With marriage and natural family relationships in decline, Pope Francis invited leaders from different faiths around the world to gather at the Vatican this week. This historical interfaith conference titled, The Complementarity of Man and Woman brought religious leaders from 23 nations, and representing 14 different faiths together to discuss something they all agree on: the natural family.
We hope that this conference will assist religious leaders around the world in strengthening marriages and families everywhere.
These are some of the wonderful things spoken about during the first two days of the conference:
Pope Francis opened the conference calling the family one of the “fundamental pillars that govern a nation.” He urged young people not to “give themselves over to the poisonous mentality of the temporary,” but to “be revolutionaries with the courage to seek true and lasting love, going against the common pattern.”
The Pope declared that:
“Evidence is mounting that the decline of the marriage culture is associated with increased poverty and a host of other social ills, disproportionately affecting women, children and the elderly. It is always they who suffer the most in this crisis.

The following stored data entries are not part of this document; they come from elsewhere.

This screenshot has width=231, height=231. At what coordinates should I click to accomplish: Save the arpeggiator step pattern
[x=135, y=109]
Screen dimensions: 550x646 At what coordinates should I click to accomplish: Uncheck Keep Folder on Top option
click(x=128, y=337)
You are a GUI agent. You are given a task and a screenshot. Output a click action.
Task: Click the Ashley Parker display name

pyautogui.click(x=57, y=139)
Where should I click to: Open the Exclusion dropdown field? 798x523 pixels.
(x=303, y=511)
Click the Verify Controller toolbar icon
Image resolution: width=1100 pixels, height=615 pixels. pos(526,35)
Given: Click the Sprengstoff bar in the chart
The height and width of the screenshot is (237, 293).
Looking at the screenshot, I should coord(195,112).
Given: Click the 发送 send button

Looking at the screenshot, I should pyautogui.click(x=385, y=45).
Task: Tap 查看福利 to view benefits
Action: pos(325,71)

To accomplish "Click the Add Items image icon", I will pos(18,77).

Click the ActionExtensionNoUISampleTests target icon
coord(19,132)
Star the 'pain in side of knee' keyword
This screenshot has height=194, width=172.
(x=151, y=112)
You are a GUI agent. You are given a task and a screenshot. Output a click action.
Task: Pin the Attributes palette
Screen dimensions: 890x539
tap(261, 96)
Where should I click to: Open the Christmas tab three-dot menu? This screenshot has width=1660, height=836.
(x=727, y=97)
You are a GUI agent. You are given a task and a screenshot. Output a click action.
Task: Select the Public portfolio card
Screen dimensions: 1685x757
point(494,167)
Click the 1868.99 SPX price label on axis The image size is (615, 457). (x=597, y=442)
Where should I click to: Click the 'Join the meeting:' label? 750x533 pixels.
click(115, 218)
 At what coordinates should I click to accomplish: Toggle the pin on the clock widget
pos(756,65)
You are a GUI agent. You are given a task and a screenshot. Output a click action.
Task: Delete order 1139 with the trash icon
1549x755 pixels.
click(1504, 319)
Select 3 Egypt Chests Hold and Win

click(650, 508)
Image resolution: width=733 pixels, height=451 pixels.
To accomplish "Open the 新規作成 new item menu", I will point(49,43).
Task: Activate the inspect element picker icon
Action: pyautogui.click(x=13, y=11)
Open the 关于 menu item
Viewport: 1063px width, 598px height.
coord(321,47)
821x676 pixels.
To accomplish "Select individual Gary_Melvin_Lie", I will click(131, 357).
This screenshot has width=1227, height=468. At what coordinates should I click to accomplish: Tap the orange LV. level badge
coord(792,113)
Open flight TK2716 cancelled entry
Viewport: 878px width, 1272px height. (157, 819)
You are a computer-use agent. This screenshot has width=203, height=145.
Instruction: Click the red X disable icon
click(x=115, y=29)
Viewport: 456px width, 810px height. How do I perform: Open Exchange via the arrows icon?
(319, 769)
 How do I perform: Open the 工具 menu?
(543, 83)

The crisis in the family has produced an ecological crisis, for social environments, like natural environments, need protection. And although the human race has come to understand the need to address conditions that menace our natural environments, we have been slower to recognize that our fragile social environments are under threat as well, slower in our culture, and also in our Catholic Church. It is therefore essential that we foster a new human ecology.”
Discussing the complementarity of man and woman, Prefect of the Congregation for the Doctrine of the Faith, Cardinal Gerhard Müller, said, “The difference between man and woman [is an] essential element to understand the human being and his journey towards God… The human body, in its sexual difference, is not a chance product of blind evolution or an anonymous determination of elements.”
On Tuesday, the Chief Rabbi of the United Hebrew Congregations of the Commonwealth, Lord Jonathan Sacks, declared that “the family, man, woman, and child, is not one lifestyle choice among many. It is the best means we have yet discovered for nurturing future generations and enabling children to grow in a matrix of stability and love.”
Henry B. Eyring, from the Presidency of the Church of Jesus Christ of Latter-day Saints, said that unselfishness is the key to “complementary marriage between a man and a woman,” and that, “we know what we must do to help create a renaissance of successful marriages and family life.”
“We must find ways to lead people to a faith that they can replace their natural self-interest with deep and lasting feelings of charity and benevolence. With that change, and only then, will people be able to make the hourly unselfish sacrifices necessary for a happy marriage and family life.”